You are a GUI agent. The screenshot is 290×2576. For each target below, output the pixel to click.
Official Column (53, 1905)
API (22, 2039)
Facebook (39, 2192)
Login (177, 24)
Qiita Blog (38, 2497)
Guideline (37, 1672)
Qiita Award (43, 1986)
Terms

• _Task statement_
Give the entries again in full, with nothing changed.

• _Exercise response_
You are a GUI agent. The screenshot is 290×2576. For each target below, output the pixel to click.
Official Column (53, 1905)
API (22, 2039)
Facebook (39, 2192)
Login (177, 24)
Qiita Blog (38, 2497)
Guideline (37, 1672)
Qiita Award (43, 1986)
Terms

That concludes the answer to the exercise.